Proof of concept gone bad

Sep 29, 2009 09:44 GMT  ·  By

Reddit was hit yesterday by an out of control XSS worm, which someone launched as a proof of concept. The website administrators moved swiftly to stop the attack and inform the public, thus earning the appreciation of the security community.

Reddit is a social news and social bookmarking website that allows users to post, vote and comment on links to arbitrary content from the Internet. The platform is developed in Python and since June 2008, its code is freely available as an open source project.

The XSS worm was released on Reddit on Sunday night and continued to spread during early Monday morning. The attack was blocked by 10:34 am on Monday and the administration announced that "We had a bug in reddit that allowed someone to start a comment bomb."

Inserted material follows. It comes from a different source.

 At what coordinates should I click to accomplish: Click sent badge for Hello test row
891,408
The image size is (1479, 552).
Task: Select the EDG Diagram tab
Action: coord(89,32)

The worm exploited two different bugs discovered independently by two users going by the online handle of Empirical and Tolkad. The first allowed creating a malformed link, that when visited allowed the execution of JavaScript code forcing a logged in user to post replies to all comments on a page. "The first bug wasn't really a bug, but a feature of markdown that we hadn't removed. This feature allowed one to specify a variable for replacement later on," Jeremy Edberg, senior product developer at Reddit, explained.

The second issue was a programming logic weakness that allowed inserting arbitrary JavaScript code in a comment, which would be triggered by a mouse over event. As Mr. Edberg explains, this was an input sanitizing issue. "To prevent double escaping of certain characters, they are run through MD5 after being escaped once, and then the MD5 is undone at the end. Since the MD5 is the same every time, someone figured out that if you just put the MD5 into your comment, it would be unescaped at the end."

Tolkad devised a proof of concept worm whose code exploited both bugs to propagate once it was launched, but he did not expect the attack to take off so quickly. After squashing the worm, cleaning the rogue comments and patching the security holes, Reddit noted that the attacker apologized for the incident and promised to follow responsible disclosure practices in the future.

Security experts commended the website admins and moderators for their prompt response and openness. "This is a beautiful example on how a company can and should respond to this type of incident," Chester Wisniewski, senior security advisor at Sophos, said. "Reddit did the right thing in an expedient manner and deserves a pat on the back. Other social networking sites and link aggregators have not responded in nearly as responsible or timely a manner in the past, so my hat is off to you Reddit," he concluded.